## Exercise requirements:
Change "Click" to "Press" throughout the entries below and copy every line otherwise unchanged, leaving the pictures out.

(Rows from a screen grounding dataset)
((
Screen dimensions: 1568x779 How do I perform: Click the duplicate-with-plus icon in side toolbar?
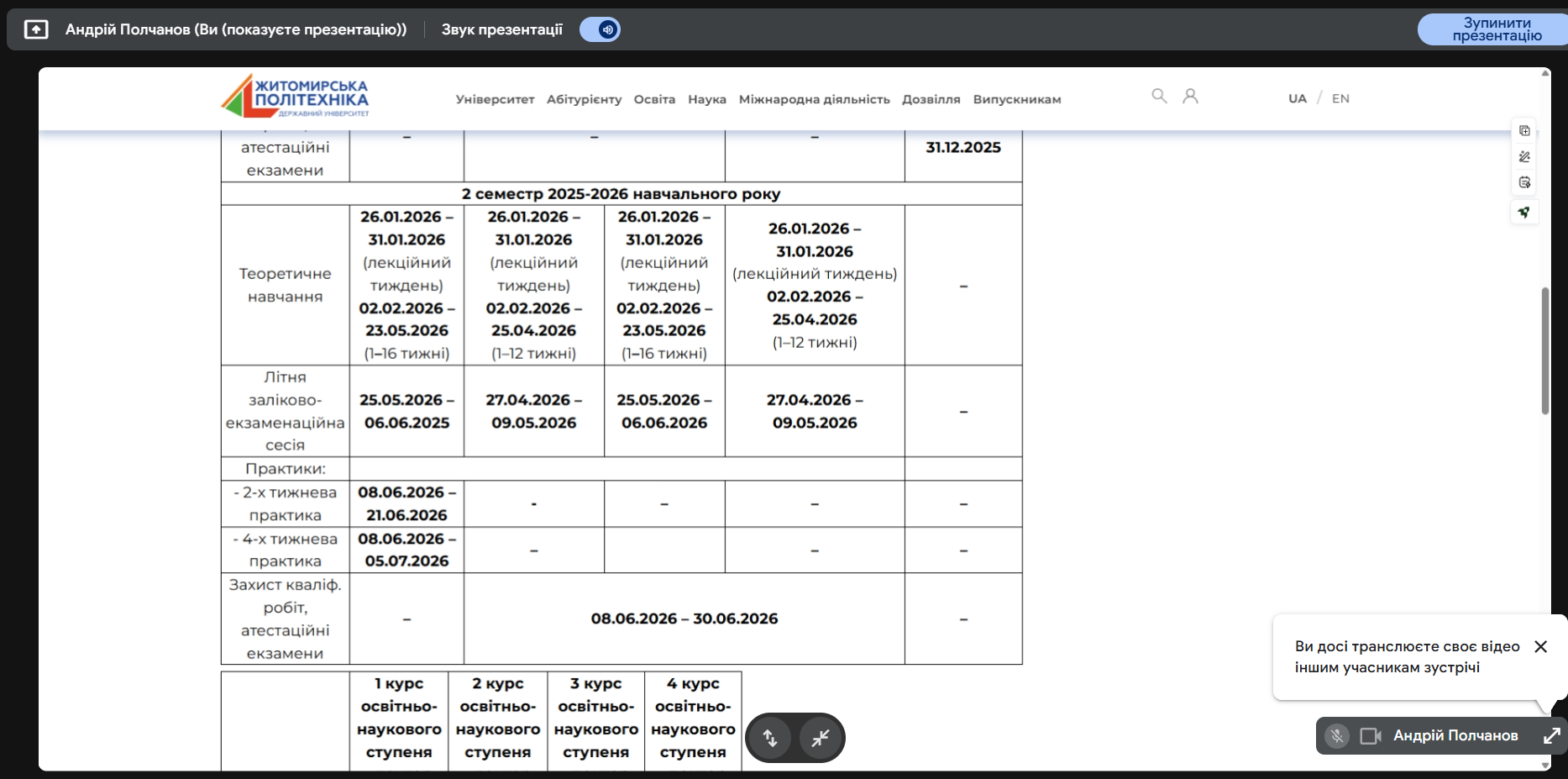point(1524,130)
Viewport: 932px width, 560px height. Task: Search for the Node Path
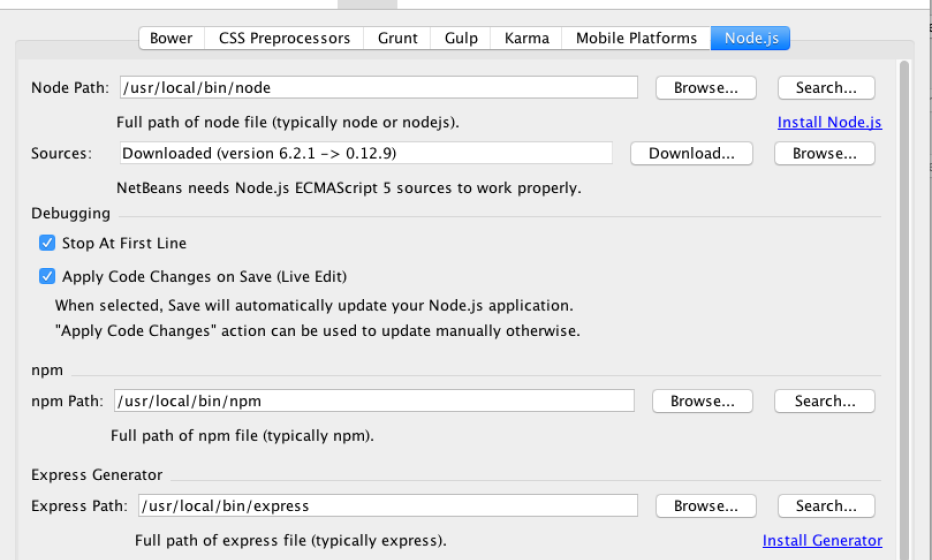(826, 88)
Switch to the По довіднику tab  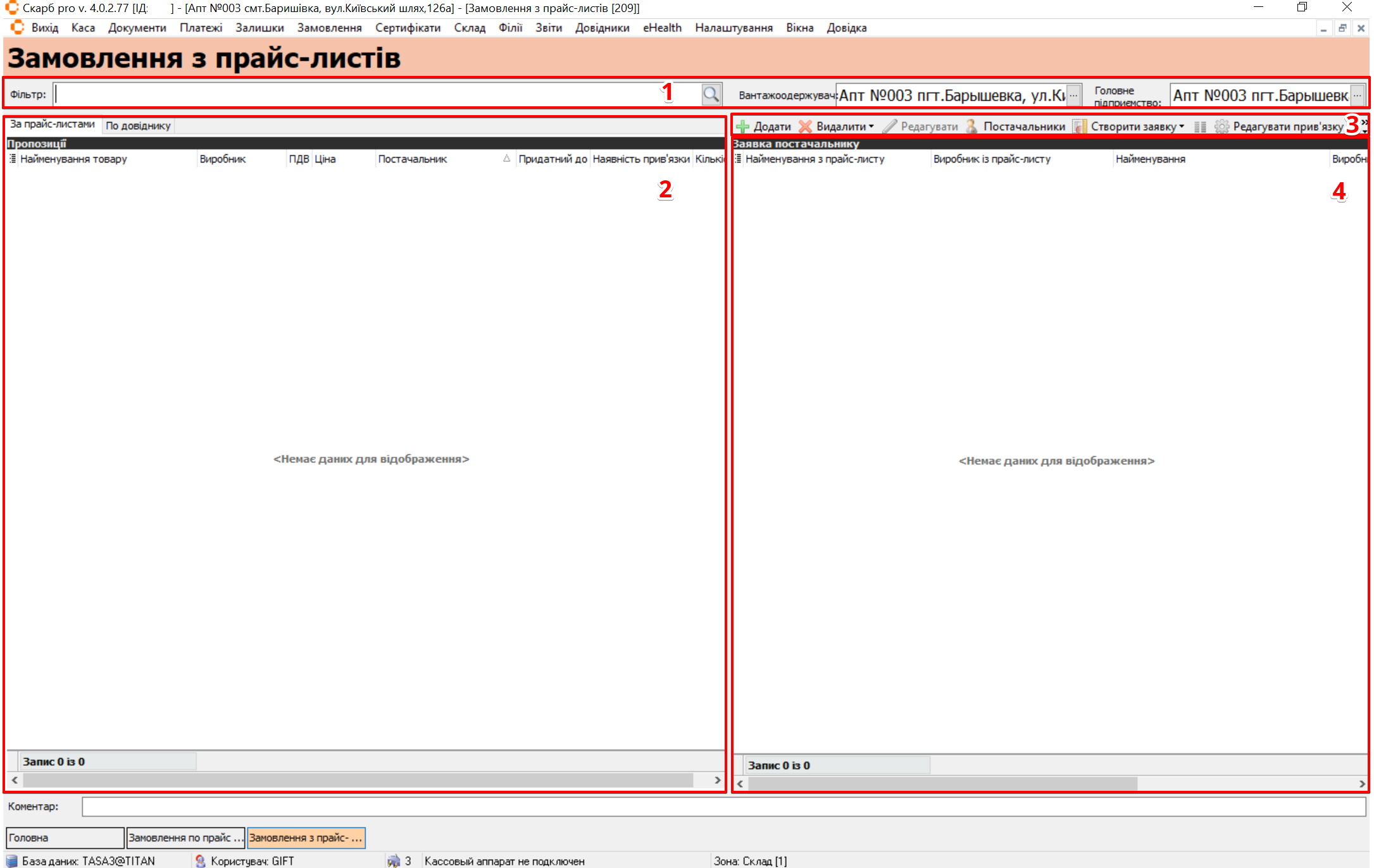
))
## Full answer:
Screen dimensions: 1568x779 How do I perform: Press the duplicate-with-plus icon in side toolbar?
point(1524,130)
Viewport: 932px width, 560px height. Task: Search for the Node Path
(826, 88)
Switch to the По довіднику tab  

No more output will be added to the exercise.